There is a feature of my seminars on U.S. Middle East policy at Princeton that I call "déjà vu all over again" -- with apologies to Yogi Berra. I ask students to assess the bungled efforts and missed opportunities of generations of U.S. diplomats and seek in them lessons for the future. They examine the hubris that drove the U.S. government to engineer the 1953 overthrow of Mohammad Mosaddeq's democratically elected government in Iran. This traumatic episode was conveniently forgotten by 1979, when National Security Adviser Zbigniew Brzezinski encouraged Mohammad Reza Shah Pahlavi to use force against the opposition, ignoring the warnings of U.S. diplomats on the ground in Iran that the shah's reign was doomed. Similarly, the United States forgot the lesson of the limited and United Nations-approved 1991 war in response to Iraq's aggression in Kuwait when it launched an ideologically inspired invasion of Iraq in 2003. Likewise, in 2006, Washington seemed to have forgotten the fiasco that followed Israel's 1982 invasion of Lebanon. Rather than learn from the past, Washington backed Israel's ill-advised attempt to deliver a knockout blow against another Lebanese foe, this time Hezbollah. My students and I conclude -- only half-jokingly -- that U.S. policymakers ought to take the class before taking office.

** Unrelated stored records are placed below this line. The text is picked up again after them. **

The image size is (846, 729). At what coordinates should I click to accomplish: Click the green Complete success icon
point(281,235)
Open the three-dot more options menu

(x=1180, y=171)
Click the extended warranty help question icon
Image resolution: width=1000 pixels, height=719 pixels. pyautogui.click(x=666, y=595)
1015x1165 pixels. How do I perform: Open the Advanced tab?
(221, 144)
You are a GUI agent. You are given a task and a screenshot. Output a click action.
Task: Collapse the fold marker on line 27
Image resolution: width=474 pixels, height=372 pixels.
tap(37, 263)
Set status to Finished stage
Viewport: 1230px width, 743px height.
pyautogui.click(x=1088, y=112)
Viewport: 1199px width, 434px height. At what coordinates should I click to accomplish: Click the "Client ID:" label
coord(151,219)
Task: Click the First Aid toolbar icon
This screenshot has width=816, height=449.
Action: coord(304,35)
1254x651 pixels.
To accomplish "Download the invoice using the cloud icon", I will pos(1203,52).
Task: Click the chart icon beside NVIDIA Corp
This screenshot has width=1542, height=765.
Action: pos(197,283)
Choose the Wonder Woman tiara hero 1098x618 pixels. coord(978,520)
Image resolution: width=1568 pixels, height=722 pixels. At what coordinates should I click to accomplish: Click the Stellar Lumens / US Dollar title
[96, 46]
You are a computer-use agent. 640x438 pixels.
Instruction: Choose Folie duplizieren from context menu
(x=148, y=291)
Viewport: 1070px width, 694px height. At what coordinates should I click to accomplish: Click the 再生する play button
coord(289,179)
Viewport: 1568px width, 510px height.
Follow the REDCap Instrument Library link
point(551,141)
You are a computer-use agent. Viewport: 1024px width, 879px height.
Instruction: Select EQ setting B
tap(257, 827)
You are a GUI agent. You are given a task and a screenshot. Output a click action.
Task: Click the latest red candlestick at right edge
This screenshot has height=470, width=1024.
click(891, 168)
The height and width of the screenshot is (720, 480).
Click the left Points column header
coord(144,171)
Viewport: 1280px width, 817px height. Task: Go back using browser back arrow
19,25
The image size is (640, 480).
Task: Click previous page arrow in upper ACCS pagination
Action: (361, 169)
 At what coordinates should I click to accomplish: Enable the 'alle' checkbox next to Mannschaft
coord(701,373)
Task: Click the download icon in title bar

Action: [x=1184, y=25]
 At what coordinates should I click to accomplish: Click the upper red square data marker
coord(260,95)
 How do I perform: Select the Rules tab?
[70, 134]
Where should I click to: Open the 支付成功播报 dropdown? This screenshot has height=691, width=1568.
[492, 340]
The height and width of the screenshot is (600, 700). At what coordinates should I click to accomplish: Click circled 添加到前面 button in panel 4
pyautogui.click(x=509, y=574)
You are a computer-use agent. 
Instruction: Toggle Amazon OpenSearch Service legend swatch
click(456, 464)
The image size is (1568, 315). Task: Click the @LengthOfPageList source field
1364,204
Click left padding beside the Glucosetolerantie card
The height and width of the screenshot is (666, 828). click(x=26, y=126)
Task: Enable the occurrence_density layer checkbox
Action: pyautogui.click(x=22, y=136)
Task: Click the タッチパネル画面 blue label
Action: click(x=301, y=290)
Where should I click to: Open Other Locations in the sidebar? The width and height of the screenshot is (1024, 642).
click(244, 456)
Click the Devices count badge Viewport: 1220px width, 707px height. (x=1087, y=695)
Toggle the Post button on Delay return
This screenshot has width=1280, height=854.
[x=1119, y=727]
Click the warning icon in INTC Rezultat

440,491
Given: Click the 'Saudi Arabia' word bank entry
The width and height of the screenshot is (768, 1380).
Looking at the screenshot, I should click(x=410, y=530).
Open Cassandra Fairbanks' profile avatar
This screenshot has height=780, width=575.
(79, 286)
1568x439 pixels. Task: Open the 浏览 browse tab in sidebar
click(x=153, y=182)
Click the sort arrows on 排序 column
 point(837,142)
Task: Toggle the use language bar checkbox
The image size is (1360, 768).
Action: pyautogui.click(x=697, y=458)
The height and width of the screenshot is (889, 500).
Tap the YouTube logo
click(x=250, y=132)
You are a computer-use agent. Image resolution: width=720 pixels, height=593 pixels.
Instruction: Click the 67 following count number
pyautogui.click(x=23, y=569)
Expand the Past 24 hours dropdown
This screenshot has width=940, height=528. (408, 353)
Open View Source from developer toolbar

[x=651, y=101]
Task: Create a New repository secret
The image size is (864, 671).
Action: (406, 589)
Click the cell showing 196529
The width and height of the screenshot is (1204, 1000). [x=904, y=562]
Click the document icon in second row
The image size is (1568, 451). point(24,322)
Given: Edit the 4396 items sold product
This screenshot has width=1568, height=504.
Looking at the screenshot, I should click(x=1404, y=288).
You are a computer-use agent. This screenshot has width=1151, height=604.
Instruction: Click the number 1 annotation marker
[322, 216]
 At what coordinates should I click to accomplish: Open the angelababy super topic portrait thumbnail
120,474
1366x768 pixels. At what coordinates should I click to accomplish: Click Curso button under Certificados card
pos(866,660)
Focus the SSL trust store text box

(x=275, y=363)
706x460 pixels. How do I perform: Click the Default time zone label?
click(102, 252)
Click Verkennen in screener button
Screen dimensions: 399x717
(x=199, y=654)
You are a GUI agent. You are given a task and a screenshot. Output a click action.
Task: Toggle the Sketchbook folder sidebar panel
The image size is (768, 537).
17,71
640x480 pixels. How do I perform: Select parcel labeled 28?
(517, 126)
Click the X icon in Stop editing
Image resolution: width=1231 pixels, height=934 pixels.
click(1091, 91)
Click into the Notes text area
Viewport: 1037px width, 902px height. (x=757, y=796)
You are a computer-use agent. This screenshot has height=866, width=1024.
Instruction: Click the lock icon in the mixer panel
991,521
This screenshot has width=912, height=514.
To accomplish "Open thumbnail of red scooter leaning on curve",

They should also read Lawrence Freedman's provocative new book, A Choice of Enemies, a sweeping overview of the United States' responses to foreign policy crises in the Middle East over the past 30 years. The book poses a crucial question: Has the United States' Middle East policy consistently failed since World War II, or have the region's problems become so entrenched that they are impervious to change? Freedman, a professor at King's College London, is best known for his writings on war and is an admitted novice when it comes to the Middle East. Nevertheless, he has assembled an impressive array of sources and presents them well in A Choice of Enemies.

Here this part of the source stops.